Si, pendant la grève des banques, la grève de Lip et bien d’autres, les staliniens ont été « débordés », et les réformistes relativement neutralisés, c’est parce qu’une action continue avait été menée pendant des années dans les structures syndicales existantes. L’action de ces structures syndicales ne remet pas en cause le caractère réformiste ou bureaucratique des organisations nationales concernées. Mais elle a montré qu’elles étaient les conditions indispensables offrant une chance de « débordement » des bureaucraties ouvrières : un travail militant persévérant et continu.
Nous avons déjà, à plusieurs reprises, donné notre opinion sur les militants d’extrême gauche qui créent des structures para-syndicales.
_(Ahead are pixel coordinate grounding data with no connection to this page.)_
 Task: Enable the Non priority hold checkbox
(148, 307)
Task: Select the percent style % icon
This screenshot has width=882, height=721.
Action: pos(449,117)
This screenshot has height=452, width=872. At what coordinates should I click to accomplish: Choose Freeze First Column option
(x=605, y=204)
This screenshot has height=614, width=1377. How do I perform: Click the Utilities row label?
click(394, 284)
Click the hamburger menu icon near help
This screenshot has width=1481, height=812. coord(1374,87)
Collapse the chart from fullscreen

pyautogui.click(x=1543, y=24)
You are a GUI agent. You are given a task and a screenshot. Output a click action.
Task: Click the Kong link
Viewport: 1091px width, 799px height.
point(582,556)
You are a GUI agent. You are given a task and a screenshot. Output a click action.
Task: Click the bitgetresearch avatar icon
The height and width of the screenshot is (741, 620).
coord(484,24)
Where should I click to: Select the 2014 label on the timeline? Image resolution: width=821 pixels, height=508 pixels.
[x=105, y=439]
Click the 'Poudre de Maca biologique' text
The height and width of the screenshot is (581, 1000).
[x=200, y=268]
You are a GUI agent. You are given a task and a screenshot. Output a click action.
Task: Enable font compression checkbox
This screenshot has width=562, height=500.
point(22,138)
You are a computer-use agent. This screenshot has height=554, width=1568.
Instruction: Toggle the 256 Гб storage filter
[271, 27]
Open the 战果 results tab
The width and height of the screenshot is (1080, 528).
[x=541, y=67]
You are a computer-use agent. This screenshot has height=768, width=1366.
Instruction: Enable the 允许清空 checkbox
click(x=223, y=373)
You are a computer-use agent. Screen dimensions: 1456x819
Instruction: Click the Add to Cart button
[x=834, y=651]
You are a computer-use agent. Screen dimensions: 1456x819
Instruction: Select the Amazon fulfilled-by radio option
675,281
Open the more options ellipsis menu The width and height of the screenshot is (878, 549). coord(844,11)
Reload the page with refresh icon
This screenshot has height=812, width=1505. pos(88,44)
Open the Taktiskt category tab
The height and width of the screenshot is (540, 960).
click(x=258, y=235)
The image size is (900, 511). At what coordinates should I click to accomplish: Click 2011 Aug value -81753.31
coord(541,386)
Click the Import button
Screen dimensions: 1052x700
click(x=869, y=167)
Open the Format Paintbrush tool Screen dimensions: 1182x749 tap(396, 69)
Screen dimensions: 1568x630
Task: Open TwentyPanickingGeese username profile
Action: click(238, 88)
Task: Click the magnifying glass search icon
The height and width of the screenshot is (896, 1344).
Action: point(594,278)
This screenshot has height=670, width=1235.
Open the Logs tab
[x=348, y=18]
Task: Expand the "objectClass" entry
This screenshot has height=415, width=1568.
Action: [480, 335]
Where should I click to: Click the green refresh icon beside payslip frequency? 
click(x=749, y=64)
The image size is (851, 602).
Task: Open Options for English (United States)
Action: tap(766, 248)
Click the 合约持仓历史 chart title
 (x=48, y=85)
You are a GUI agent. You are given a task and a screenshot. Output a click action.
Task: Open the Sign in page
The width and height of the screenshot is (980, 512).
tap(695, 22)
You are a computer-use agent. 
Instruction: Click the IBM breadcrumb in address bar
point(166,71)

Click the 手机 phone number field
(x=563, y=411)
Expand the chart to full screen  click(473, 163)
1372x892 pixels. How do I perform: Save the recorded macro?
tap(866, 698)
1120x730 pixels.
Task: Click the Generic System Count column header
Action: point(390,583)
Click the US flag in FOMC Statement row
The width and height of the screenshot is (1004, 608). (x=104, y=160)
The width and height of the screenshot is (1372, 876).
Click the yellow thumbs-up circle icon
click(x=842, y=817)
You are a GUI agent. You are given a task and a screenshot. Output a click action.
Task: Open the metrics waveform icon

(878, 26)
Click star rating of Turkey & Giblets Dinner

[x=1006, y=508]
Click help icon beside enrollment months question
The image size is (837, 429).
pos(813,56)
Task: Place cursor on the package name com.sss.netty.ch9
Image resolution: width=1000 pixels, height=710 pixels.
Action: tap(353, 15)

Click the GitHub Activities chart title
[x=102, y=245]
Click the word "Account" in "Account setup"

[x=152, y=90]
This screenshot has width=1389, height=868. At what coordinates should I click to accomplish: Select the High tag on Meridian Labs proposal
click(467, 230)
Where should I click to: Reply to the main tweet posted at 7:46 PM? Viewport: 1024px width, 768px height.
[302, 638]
Ce que nous disions dans « Soli » en avril 72 sur les maoïstes est valable aussi pour d’autres :
« …en constituant des micro-organismes parallèles aux organisations de masse, les maoïstes se mettent en marge du mouvement. Certes, dans ces petits noyaux, il existe certainement une démocratie ouvrière exemplaire, mais globalement, cela ne fait pas avancer la lutte. Une quantité énorme d’énergie militante est gaspillée ainsi, et pendant ce temps, cela fait le jeu de ceux qui, dans le mouvement ouvrier, cherchent à le détourner de sa lutte pour la démocratie. Il est certainement plus facile de créer un comité de lutte avec quelques copains, où on pourra aborder librement les problèmes les plus divers indépendamment des perspectives concrètes que cela offre, que de s’attaquer au travail ardu, ingrat et de longue haleine dans les organisations de masse existantes, pour l’extension de la démocratie ouvrière. »
3. S’adapter aux conditions de lutte actuelles
Depuis, les maoïstes ont changé totalement de tactique puisqu’ils appellent à rejoindre « l’opposition syndicaliste révolutionnaire », jouant sur un terme qu’ils s’approprient frauduleusement.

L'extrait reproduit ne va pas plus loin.